Page:
The first submarine, known as the Nordenfelt (retrospectively Nordenfelt-I) was built in Ekensberg, Sweden, in 1884–1885. The design was very close to Nordenfelt's 1882 patent with a streamlined form with pointed bow and stern. The unusual flank-mounted 'descending propellers' for depth control were present. It was demonstrated to various naval attaches in the hope of finding a customer.
There was a glass dome built in to the top of the conning tower, just large enough for the captain to put his head in and look out. Possibly it was informed by Garrett's work with diving apparatus (he'd invented a set in 1877). This was years before the first periscopes appeared on submarines and seems quite innovative for the time. It probably worked adequately while the boat was running semi-submerged.
Photos from Tekniska museet.
In 1885 the Greek government brought the boat and had it shipped to Piraeus, arriving on January 13 1886. It was fitted with a single 14" torpedo tube for a Whitehead automobile torpedo, and also a single Nordenfelt machine gun. Trials took place in the bay.

Given exercise A:
According to the passage on the Nordenfelt submarine, where was the first boat built?
Given exercise B:
Quote the passage on the Nordenfelt submarine between "The first submarine, known" and "from Tekniska museet.", inclusive.
The lines after this point come from a different source.

Dataset excerpt:

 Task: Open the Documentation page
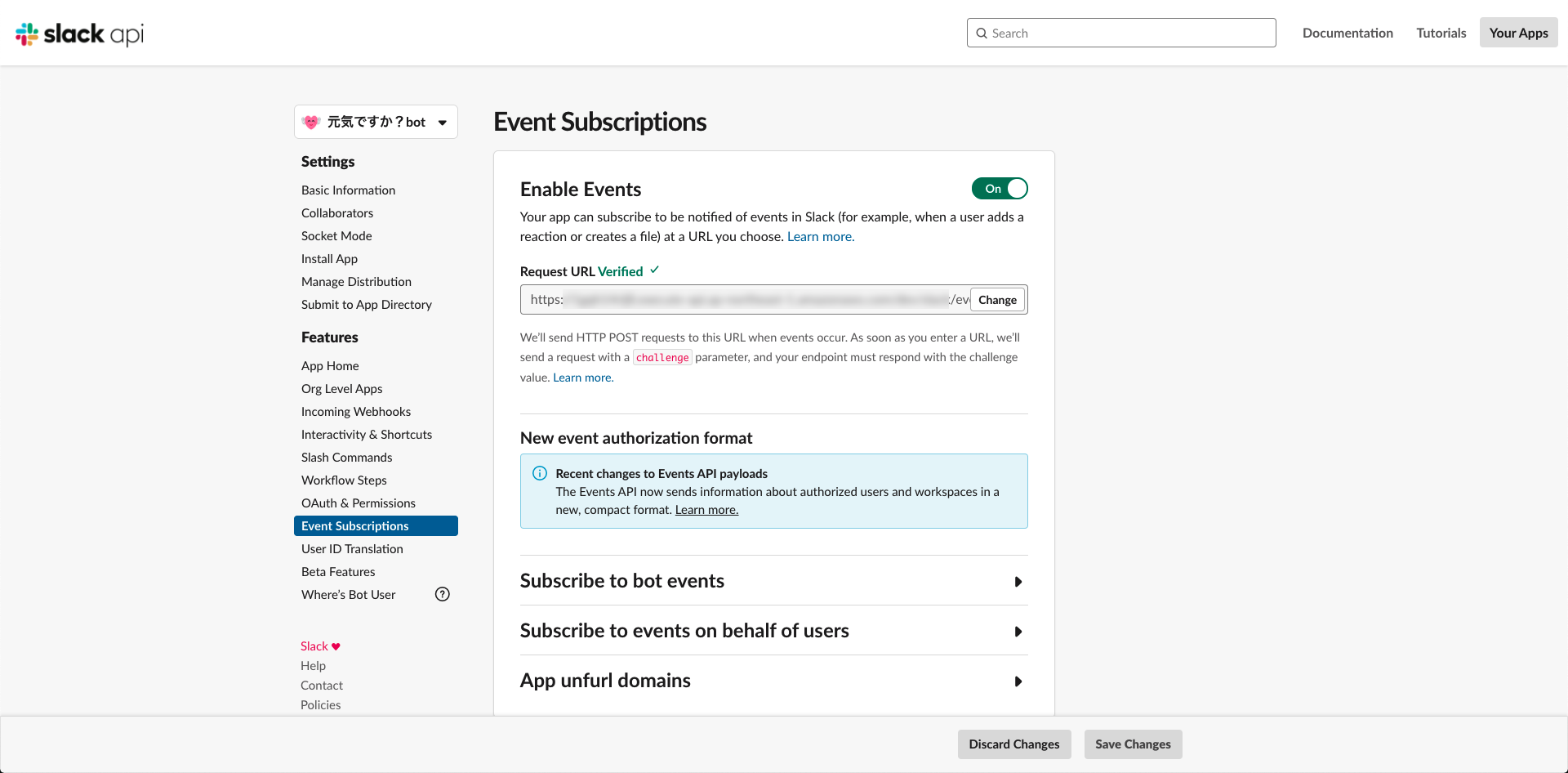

Final result A:
In Ekensberg, Sweden.

Final result B:
The first submarine, known as the Nordenfelt (retrospectively Nordenfelt-I) was built in Ekensberg, Sweden, in 1884–1885. The design was very close to Nordenfelt's 1882 patent with a streamlined form with pointed bow and stern. The unusual flank-mounted 'descending propellers' for depth control were present. It was demonstrated to various naval attaches in the hope of finding a customer.
There was a glass dome built in to the top of the conning tower, just large enough for the captain to put his head in and look out. Possibly it was informed by Garrett's work with diving apparatus (he'd invented a set in 1877). This was years before the first periscopes appeared on submarines and seems quite innovative for the time. It probably worked adequately while the boat was running semi-submerged.
Photos from Tekniska museet.